During 1990 Lubbers Resource Systems, a Grand Rapids waste-management company, grew from 300 to 1,000 customers and doubled its revenues. That should have been good news, but it produced a cash-flow catastrophe. CEO Karen Lubbers recalls, "When we signed up enough new accounts, we had to buy additional trucks and waste containers." Because margins are tight in the industry, recouping those heavy capital investments would take several years. What made matters worse, Lubbers could only depreciate her container expenditures over seven years, while she was able to extend her payments no longer than three years through supplier financing.
When the company ran out of cash, Lubbers realized she had to "analyze every prospective new account to make certain it would pay off for us in the bottom line."

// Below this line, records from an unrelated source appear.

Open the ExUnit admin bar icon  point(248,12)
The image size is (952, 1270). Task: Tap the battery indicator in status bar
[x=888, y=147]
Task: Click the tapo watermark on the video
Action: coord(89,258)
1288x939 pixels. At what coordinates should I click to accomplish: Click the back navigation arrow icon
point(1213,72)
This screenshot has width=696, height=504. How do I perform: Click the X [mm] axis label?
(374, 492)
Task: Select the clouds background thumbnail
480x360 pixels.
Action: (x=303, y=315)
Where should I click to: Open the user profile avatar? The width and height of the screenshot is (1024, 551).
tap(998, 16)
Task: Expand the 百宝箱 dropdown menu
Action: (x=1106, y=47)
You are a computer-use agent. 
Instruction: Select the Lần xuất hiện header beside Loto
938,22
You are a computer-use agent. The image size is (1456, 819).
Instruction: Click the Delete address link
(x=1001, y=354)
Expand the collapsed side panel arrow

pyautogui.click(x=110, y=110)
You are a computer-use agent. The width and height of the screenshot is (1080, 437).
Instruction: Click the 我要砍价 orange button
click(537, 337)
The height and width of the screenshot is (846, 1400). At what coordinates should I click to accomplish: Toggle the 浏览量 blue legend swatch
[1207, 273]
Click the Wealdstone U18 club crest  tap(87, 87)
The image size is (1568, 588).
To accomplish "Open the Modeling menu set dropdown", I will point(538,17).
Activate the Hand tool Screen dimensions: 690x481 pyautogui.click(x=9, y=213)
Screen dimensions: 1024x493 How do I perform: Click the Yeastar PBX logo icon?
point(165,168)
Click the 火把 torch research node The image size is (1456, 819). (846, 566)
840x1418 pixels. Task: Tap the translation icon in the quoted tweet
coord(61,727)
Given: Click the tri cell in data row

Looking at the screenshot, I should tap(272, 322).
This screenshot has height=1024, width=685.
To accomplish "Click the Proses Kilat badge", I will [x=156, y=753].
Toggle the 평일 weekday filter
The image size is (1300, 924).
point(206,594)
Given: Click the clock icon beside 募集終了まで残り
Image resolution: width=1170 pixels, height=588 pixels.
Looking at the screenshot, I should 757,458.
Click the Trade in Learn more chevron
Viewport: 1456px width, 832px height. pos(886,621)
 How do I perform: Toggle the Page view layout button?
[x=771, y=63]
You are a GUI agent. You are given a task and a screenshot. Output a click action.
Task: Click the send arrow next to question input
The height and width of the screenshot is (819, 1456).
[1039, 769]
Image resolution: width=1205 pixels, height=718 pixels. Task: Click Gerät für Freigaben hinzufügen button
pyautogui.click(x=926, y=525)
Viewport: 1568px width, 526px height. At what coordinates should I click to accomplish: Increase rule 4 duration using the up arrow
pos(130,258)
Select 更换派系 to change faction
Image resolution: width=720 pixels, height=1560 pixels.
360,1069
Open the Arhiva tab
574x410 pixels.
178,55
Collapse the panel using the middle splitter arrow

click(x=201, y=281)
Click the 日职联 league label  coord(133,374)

Now, before signing up new business, Lubbers analyzes the total cost of servicing it, which includes the container price (roughly $100 per cubic yard) as well as prospective charges for financing, trucking, fuel, labor, repair and maintenance, insurance, and administrative overhead. Some unexpected factors turned up on her list. "Now we look at the geographic proximity of each prospective account to our existing client base. If we have to travel too far or haven't targeted a new customer's region for our expansion efforts, that often tips the cost scales."
She urges growing companies to analyze comprehensive costs before accepting any new business. Says Lubbers, "If you can't cover the costs of new business, walk away."